Can Health Investments Benefit Conservation and Sustainable Development?
Period: May 2016 to May 2019
Funder: Darwin Initiative
Much of the world's terrestrial biodiversity is situated in protected areas. These areas, however, are often under increasing pressure, driven by high population densities, poverty and often considerable conflict and resentment around the use of resources they seek to protect. In Uganda, local peoples’ perceived injustices, frustrations over intangible benefits from tourism and continued human-wildlife conflict have driven illegal hunting, for example. Building support for conservation, whilst aiming to compensate for the costs it brings, is one of the major challenges protected areas currently face.
Human wildlife-conflict and high population densities also bring another risk – zoonotic disease. One of the largest populations of the endangered mountain gorilla is located in Bwindi Impenetrable National Park (BINP), Uganda, in one of the poorest and most densely populated regions of Africa.
Local people have severe unmet health needs, which impact on conservation outcomes both directly and indirectly. Directly, frequent interactions between gorillas and local people lead to potentially fatal disease transmission to gorillas, including scabies, viruses, bacteria and intestinal parasites. Indirectly, poor health can lead to an inability to work effectively, poor school attendance and mortality, causing greater dependence on illegal harvesting of park resources, such as, medicinal plants and inability to take up new livelihoods. Improving human health in communities adjacent to protected areas could, therefore, be critical to achieving both conservation and poverty alleviation outcomes.
Conservation Through Public Health (CTPH) has undertaken a programme of primary health care and conservation education around Bwindi Impenetrable National Park for the last eight years. The approach has seen some benefits as numbers of family planning users increase, for example. Whilst the CTPH team has also seen more support for conservation as a result of their work, the evidence for these results is largely anecdotal and the link between the two has not been proven. Neither has the potential general applicability of this approach been evaluated.
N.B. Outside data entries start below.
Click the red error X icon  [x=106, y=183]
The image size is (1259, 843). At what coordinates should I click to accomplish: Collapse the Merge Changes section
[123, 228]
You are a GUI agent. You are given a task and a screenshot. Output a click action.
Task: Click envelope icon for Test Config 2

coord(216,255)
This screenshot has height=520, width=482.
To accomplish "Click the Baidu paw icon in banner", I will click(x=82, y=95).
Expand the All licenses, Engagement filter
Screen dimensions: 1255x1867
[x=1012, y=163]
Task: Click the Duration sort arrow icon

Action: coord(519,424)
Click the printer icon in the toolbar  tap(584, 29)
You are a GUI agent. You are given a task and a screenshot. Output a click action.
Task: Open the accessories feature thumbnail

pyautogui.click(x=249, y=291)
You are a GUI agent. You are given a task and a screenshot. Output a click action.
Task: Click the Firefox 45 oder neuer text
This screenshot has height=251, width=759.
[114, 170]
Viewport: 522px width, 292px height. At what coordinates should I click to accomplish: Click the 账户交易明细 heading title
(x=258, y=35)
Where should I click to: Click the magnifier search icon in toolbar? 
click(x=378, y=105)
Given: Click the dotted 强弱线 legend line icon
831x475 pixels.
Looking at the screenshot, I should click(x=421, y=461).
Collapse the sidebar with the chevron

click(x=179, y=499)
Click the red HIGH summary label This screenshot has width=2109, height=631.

Building from the Medical Research Council guidelines for evaluation, we seek to assess this integrated approach to conservation as a replicable model for sustainable development. Using novel techniques, we will examine how the prevalence of illegal behaviours, perceptions of programme participants and health outcomes have been affected by the programme. We will also seek to test the programme’s potential for scalability around two more protected areas in Uganda, where disease is threatening endangered species and resentment resulting from human-wildlife conflict is driving illegal activities.
Summary of planned activities
- Carry out an evaluation of the ongoing intervention at Bwindi Impenetrable National Park, with a focus on using novel techniques to try and examine the impact of the programme on sensitive or illegal behaviours;
- Provide technical support in the establishment of monitoring and evaluation programmes for the roll-out sites, to try and improve the quality of future evaluations;
- Engage and communicate our ideas broadly across different media and audiences to ensure maximum impact and learning, both around the use of health investments for conservation, but also around conducting impact evaluations in real world situations.